Dianne schlief neben mir wie ein Stein. Aber Tereza wurde
von meinem Weinen angelockt. Sie nahm mich kurzerhand mit
in ihr eigenes Bett, wo sie beruhigend auf mich einredete.
»Stell dir das Leben vor wie ein großes Haus mit vielen
Zimmern, Phil. Einige dieser Zimmer sind leer, andere voller
Gerümpel. Manche sind groß und voller Licht, und wieder
andere sind dunkel, sie verbergen Schrecken und Kummer.

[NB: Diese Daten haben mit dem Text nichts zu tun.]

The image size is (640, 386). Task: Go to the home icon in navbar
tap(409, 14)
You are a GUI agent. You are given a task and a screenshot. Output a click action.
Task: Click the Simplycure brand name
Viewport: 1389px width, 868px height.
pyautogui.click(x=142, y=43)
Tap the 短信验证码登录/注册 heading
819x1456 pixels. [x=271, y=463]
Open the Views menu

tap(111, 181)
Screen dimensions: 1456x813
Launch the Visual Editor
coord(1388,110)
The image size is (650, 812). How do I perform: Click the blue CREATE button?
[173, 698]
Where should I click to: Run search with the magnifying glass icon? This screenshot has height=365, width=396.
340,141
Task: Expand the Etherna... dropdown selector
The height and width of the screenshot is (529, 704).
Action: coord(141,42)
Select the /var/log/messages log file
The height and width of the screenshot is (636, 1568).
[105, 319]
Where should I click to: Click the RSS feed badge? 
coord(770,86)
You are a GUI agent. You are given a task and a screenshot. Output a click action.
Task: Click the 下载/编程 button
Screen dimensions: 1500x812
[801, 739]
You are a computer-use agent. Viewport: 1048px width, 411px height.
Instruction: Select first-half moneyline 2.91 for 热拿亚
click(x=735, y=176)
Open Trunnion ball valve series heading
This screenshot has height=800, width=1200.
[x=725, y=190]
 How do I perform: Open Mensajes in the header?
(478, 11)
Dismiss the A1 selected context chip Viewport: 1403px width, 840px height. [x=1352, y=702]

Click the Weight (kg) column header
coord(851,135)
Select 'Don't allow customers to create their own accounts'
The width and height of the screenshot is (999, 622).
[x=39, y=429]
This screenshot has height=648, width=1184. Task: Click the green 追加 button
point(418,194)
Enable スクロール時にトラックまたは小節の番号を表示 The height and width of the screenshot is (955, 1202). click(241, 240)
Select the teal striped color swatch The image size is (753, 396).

Und
ab und zu – nur ab und zu, hörst du? – öffnet sich die Tür zu
einem dieser schrecklichen Zimmer und du musst hineinsehen,
ob du willst oder nicht. Dann bekommst du große Angst, so wie
jetzt. Weißt du, was du dann tust?«
Ich schüttelte den Kopf.
»Dann denkst du daran, dass es dein Leben ist – dein Haus,
mit deinen Zimmern. Du hast die Schlüssel, Phil. Also schließt
du die Tür zu diesem schrecklichen Zimmer einfach zu.«
»Und dann werfe ich den Schlüssel weg!«
»Nein, das darfst du nicht tun, niemals«, erwiderte Tereza
ernst. »Denn eines Tages spürst du vielleicht, dass nur durch
dieses schreckliche Zimmer der Weg in einen größeren,
schöneren Teil des Hauses führt. Und dann brauchst du den
Schlüssel. Du kannst deine Angst für eine Weile aussperren,
aber irgendwann musst du dich ihr stellen.«
»Wenn ich größer bin?«
»Größer und mutiger, mein Kleiner.« Tereza streichelte mir
mit dem Handrücken über die Schläfe. »Und vielleicht auch
nicht mehr allein.«
Ich brannte darauf, meine Mutter im Krankenhaus zu
besuchen, weil ich mich mit eigenen Augen davon überzeugen
wollte, dass sie noch lebte. Aber weil sie viel Blut verloren hatte
und außerdem irgendetwas mit ihrem Unterleib nicht stimmte,
war Glass absolute Ruhe verordnet worden, so dass während der
ersten Tage nur Tereza sie sehen durfte. Und so blieb ich, trotz
aller Beteuerungen Terezas, dass das Schlimmste überstanden
sei, unruhig. Bisher hatte ich geglaubt, es gebe kaum etwas
Schlimmeres, als ein Leben ohne Vater zu führen. Jetzt überfiel
mich der Gedanke an den Alptraum eines Lebens ohne Eltern –
hätte Glass die Fehlgeburt nicht überlebt, wären Dianne und ich
zu Waisen geworden. Etwas wie Dankbarkeit keimte in mir auf.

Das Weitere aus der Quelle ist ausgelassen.